__DOCUMENT TEXT__.
A closed list always ends with []
but a partial list always ends with an unbound variable. The unbound variable that ends a partial list is sometimes called a hole.
There are also lazy list. A lazy list is a list whose tail is an attributed value and when you unify against the tail the lists gets longer (and will either terminate in or in a new attributed variable). (ref).
Concrete list is probably a closed list but it is not well defined. (ref)
In learning to use partial list having a type check is handy. Here is the code to type check that a value is a partial list.
:- multifile
error:has_type/2.
error:has_type(partial_list,L0) :-
'$skip_list'(_, L0,L),
var(L).
Test case that help to illustrate the differences between a closed list and an open list.

__REQUIREMENTS__.
**1.** In the text on partial and closed lists, what is the unbound variable that ends a partial list sometimes called?
**2.** In the text on partial and closed lists, take the part that opens with the words containing "Concrete list is" and closes with "a partial list.", and write it out again with "handy" changed to "useful".
None of the rows are needed here.

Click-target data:
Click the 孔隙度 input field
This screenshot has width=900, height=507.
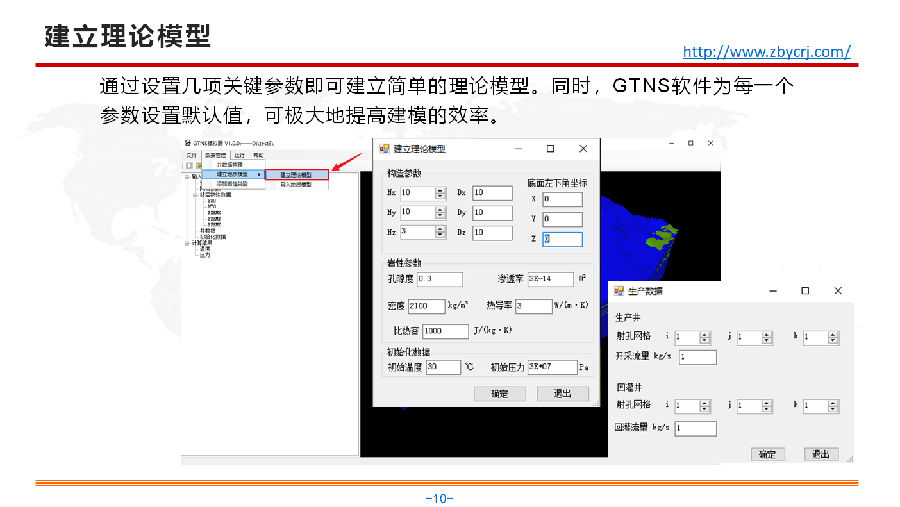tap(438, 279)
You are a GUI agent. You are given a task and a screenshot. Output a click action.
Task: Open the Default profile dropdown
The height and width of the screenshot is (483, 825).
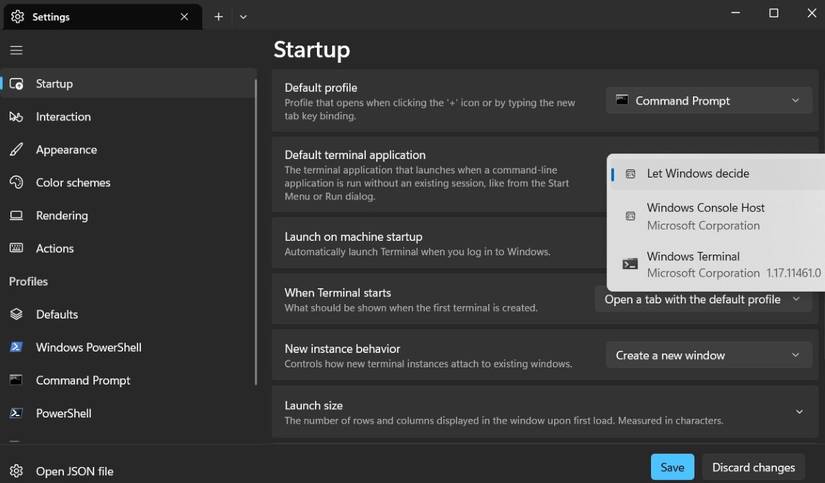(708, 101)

__ANSWERS BY TASK__.
**1.** A hole.

**2.**
Concrete list is probably a closed list but it is not well defined. (ref)
In learning to use partial list having a type check is useful. Here is the code to type check that a value is a partial list.